The other night was an evening of celebration. My roommate and I went off to one of my favorite restaurants, Baisi Thai, where there was feasting and our usual nerdy babble. The discussion drifted onto books, which lead me to make the executive decision to drift over to Barnes & Noble. There, we did a lot of mocking, flailed over all the Terry Pratchett books being grossly out of order, and I decided that I should treat myself in celebration of publishing Bowlful of Bunnies with the purchase of a fancy notebook.


Spoils of the evening: Teavana tea (Six Summits+Monkey Picked+Silver Needle), delectable beef fried rice, and the ubiquitous Fancy Notebook.

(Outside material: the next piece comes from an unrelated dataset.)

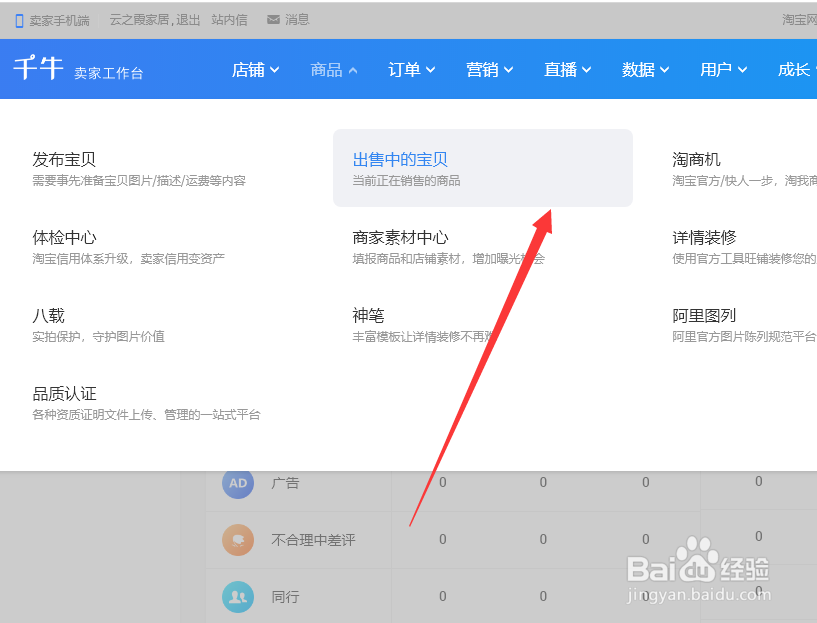
Task: Click 退出 to log out
Action: pos(187,18)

Ahhh, the fancy notebook! How many hours have I spent longingly looking at you, wishing for more money in my pocket, so that I could fill you with brilliant thoughts from the collaboration between my mind and my pencil? Now, anyone who knows me well knows that, for the most part, I have a very specific type of notebook I like to use. They’re smaller (which means easy to carry anywhere), compact, and there’s just something about the line spacing, the weight of the paper, everything, that makes it perfect for me. I’ve only ever been able to find them at Meijer stores (and I stock up whenever I’m near one, which is all too rarely here in Illinois!), and they’re the best. I have literal stacks of them, and it’s always bittersweet when I fill one up.

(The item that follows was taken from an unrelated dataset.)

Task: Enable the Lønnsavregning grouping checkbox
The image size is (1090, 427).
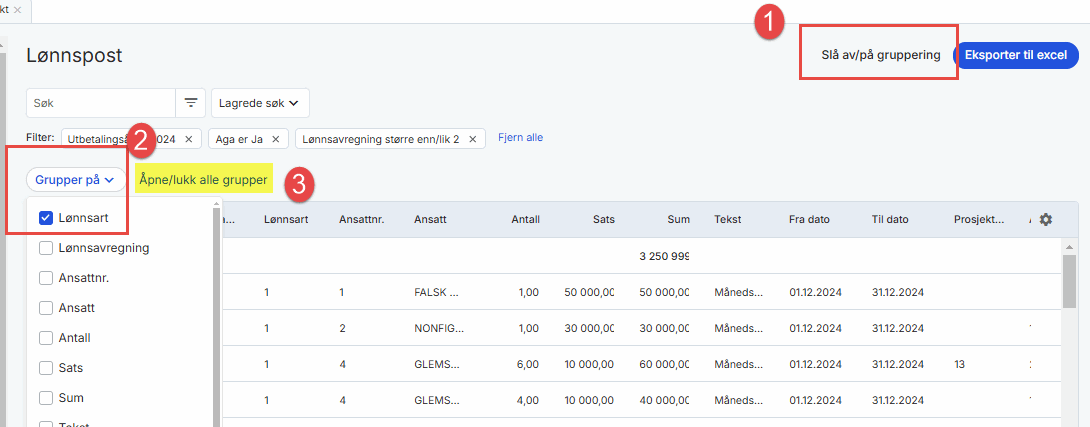Action: coord(46,247)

However, I have no reservations about filling them up. The fancy notebooks, however, the ones with the nice bindings and the pretty covers, sometimes with a ribbon to mark your place or a band to keep it closed…now those are another story. I love fancy notebooks, the feel of them, and I love the idea of pouring out words and filling them up. However, I’m usually too terrified to do so. See, a quality notebook like a fancy notebook requires quality writing. My usual notebooks can be filled up with as much drivel as I please, since I can just tear out the pages or abandon the words for a new page if I’m dissatisfied. Leaving something awful in a fancy notebook or ripping pages out of it, though, seems sacrilegious. Blasphemous! Nothing but the finest should go into a notebook so fine.

Do you ever find yourself faced with the conundrum of what to fill your fancy notebooks with? Are you impartial to what you’re writing in, or do you save the best stuff for the really nice notebooks? What would you suggest I fill my newest fancy notebook with? Every time I look at it, I see how it’s filled with potential. It’s just a matter of making a decision and being confident that whatever I choose will be just the thing to turn that fancy notebook into something magical.

Also, on a random note, I realized that I rather like to use the word “conundrum.”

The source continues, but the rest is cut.